Calling large cohorts, and the n + 1 problem#

Joint calling many samples (> 10), especially high coverage ones, is computationally expensive. This is because true joint calling necessarily requires considering all possible genotypes for each sample, which grow approximately linearly with the number of samples (due to noise). The number of possible genotype combinations is also polynomial in the number of possible genotypes.

There is also the so-called 'n + 1 problem' of adding an extra sample to a cohort already jointly called. Ideally this would be done cheaply rather than having to recall all samples again. Other methods have addressed this problem by individually calling all samples, then jointly calling all samples by evaluating previously computed genotype likelihoods under a joint model. However, this approach will never correctly call cases where a true allele was not proposed for a specific individual (since no genotype likelihood will be computed). This method also suffers the same 'representation problems' as typical merge procedures as it does not consider haplotypes.

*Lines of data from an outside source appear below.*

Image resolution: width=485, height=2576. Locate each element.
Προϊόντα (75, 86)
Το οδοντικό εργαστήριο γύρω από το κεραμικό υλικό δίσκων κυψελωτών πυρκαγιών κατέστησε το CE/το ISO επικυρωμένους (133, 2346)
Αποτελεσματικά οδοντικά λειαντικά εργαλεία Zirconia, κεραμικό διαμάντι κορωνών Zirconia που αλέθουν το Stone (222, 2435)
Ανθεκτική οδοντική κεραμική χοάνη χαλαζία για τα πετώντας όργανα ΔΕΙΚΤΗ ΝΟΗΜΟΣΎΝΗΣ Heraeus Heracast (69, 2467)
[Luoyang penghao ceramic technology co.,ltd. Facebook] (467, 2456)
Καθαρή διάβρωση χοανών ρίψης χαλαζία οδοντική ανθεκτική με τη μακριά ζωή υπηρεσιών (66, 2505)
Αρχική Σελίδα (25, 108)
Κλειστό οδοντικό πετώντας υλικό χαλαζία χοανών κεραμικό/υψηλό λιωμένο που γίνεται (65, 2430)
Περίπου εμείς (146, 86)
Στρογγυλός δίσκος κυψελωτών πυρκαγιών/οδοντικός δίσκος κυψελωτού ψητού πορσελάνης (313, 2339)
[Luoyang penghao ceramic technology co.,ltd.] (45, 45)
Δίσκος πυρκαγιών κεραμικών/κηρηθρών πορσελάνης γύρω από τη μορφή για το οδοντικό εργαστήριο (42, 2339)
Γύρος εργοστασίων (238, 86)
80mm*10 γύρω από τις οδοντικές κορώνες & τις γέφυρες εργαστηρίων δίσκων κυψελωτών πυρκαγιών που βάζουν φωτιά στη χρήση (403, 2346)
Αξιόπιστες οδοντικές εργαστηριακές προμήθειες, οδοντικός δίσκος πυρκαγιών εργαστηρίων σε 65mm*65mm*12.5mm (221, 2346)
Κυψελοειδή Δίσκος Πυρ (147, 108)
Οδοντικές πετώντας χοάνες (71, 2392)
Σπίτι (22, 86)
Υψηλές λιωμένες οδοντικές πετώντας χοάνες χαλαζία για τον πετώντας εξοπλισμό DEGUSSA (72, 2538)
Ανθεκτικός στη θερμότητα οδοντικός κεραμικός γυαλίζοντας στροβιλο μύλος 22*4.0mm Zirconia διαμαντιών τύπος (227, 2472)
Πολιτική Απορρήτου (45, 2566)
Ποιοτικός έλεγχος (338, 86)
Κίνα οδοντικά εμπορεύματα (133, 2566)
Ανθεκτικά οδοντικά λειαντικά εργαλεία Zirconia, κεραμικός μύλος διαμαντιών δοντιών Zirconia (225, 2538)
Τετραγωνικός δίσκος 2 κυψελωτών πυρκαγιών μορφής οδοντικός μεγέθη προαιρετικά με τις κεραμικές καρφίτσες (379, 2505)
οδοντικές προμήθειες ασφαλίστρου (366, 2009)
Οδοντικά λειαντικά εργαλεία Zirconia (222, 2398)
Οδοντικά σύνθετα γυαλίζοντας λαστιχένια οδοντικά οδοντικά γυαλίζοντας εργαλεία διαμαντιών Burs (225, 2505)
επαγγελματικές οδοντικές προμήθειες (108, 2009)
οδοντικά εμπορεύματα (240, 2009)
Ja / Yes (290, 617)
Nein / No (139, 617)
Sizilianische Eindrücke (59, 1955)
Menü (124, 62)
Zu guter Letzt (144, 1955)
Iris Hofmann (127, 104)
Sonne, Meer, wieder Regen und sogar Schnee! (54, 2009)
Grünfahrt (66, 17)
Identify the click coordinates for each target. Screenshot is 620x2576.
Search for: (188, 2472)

Although octopus does not specifically address the n + 1 problem, we suggest a procedure for jointly calling many samples:

  1. Call each sample individually.
  2. Group the samples into small subsets (< 20), joint call these using only the variants called previously.
  3. Repeat step 2 until there is only one group left (containing all samples).

Adding another sample is achieved in a similar way:

  1. Call the new sample individually.
  2. Joint call all samples using the variants called in previous joint calling and the new sample.

The reason these procedures is cheaper than joint calling de-novo is the number of candidate alleles is likely significantly reduced as most noise should be removed during individual calling.

For example, three samples could be jointly called with this procedure as follows:

$ octopus -R hs37d5.fa -I NA12878.bam -o octopus.NA12878.bcf
$ octopus -R hs37d5.fa -I NA12891.bam -o octopus.NA12891.bcf
$ octopus -R hs37d5.fa -I NA12892.bam -o octopus.NA12892.bcf
$ octopus -R hs37d5.fa -I NA12892.bam NA12891.bam NA12892.bam \
--disable-denovo-variant-discovery \
-c octopus.NA12878.bcf octopus.NA12891.bcf octopus.NA12892.bcf \
-o octopus.joint.bcf

Note the last step disables candidate generation from raw alignments (-g) and local reassembly (-a), and only uses provided source variants (-c).